Personal information
- Full name: Gustav Leone Fraulo
- Date of birth: 23 April 2005 (age 21)
- Place of birth: Odense, Denmark
- Height: 1.83 m (6 ft 0 in)
- Position: Midfielder

Team information
- Current team: Lyngby
- Number: 19

Youth career
- 0000–2016: OKS
- 2016–2024: Midtjylland
- 2023–2024: → Mafra (loan)

Senior career*
- Years: Team / Apps / (Gls)
- 2024–: Lyngby / 48 / (6)
- 2024: → FC Roskilde (loan) / 10 / (0)

International career
- 2021: Denmark U16 / 2 / (0)
- 2021–2022: Denmark U17 / 14 / (0)
- 2022–2023: Denmark U18 / 6 / (0)
- 2023: Denmark U19 / 6 / (0)
- 2025: Denmark U20 / 1 / (0)

= Gustav Fraulo =

Danish footballer (born 2005)

Gustav Leone Fraulo (born 23 April 2005) is a Danish footballer who plays as a midfielder for Danish Superliga club Lyngby Boldklub.

==Club career==
===FC Midtjylland===
Born and raised in Odense, Fraulo started his career in the local football club, Odense Kammeraternes Sportsklub. Halfway through the U14 year, Fraulo and his family decided that he should follow in his older brother's footsteps and switched from OKS to FC Midtjylland in 2016. His great talent was also recognized internationally, as he was invited to try out for Dutch giants Ajax in both 2018 and 2019.
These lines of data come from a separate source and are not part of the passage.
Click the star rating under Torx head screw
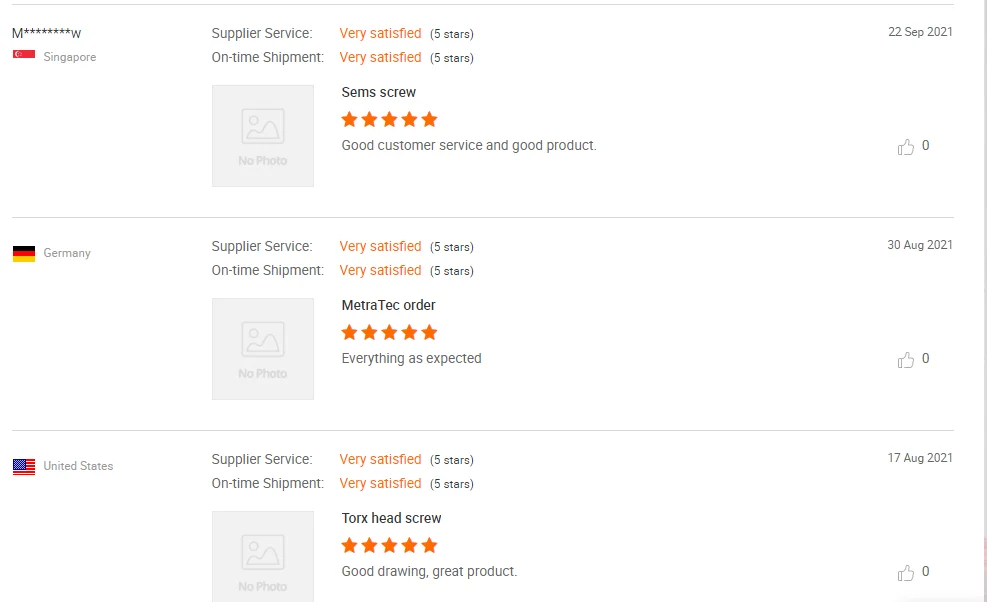click(x=389, y=546)
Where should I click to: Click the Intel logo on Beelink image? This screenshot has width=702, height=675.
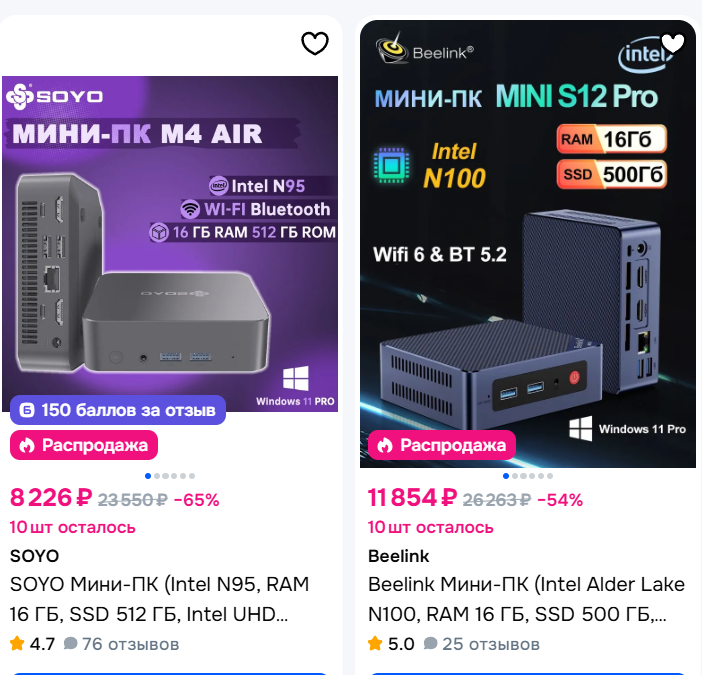point(642,55)
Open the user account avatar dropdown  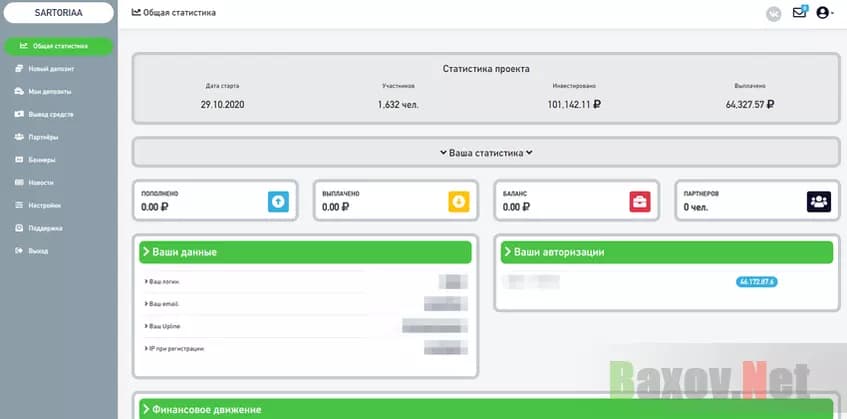coord(824,13)
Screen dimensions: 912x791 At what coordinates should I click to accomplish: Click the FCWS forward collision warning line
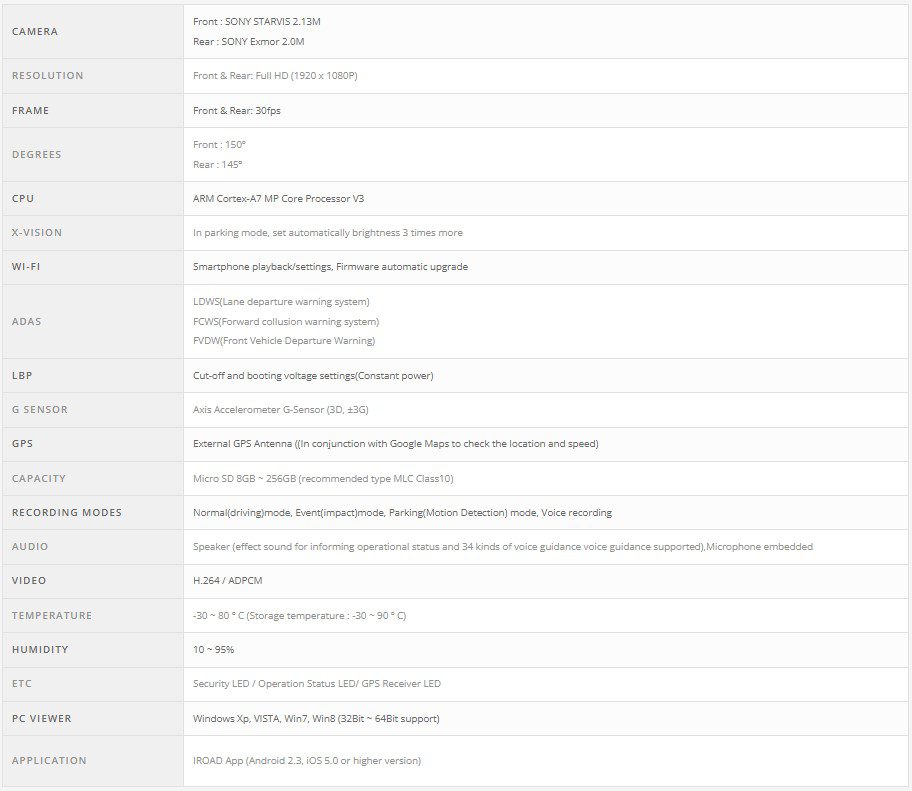tap(286, 321)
Fraulo was a big profile in Midtjylland's successful youth team for several seasons and in February 2023, the 17-year-old signed a new three-year deal with Midtjylland and traveled with the first team to Portugal for a training camp. Just five months later, in June 2023, Fraulo signed a 5-year contract extension with Midtjylland. He had, in the meantime, been called up for six Danish Superliga matches, but had yet to make his debut.

A month later, Fraulo, along with teammates Jonathan Lind and Mads Nybo, moved on a loan deal to Midtjylland's Portuguese partner club, C.D. Mafra. Here he played regularly for the club's U-23 team, which featured in the Portuguese Liga Revelação.He played 15 games for Mafra's U-23 team during his time at the club.

===Lyngby===
On 30 January 2024 it was confirmed that Fraulo was leaving Mafra with immediate effect, having signed a 4.5-year contract with Danish Superliga club Lyngby Boldklub. Fraulo made his debut on 3 March 2024, in a Danish Superliga match against Hvidovre, replacing Casper Winther in the 84th minute.

On 2 August 2024 Fraulo was loaned out to Danish 1st Division side FC Roskilde for the rest of 2024. He returned to Lyngby in January 2025. Fraulo made 11 appearances for Roskilde, having been a regular throughout his loan spell.

==Personal life==
Gustav Fraulo is the younger brother of Oscar Fraulo, who is also a professional football player.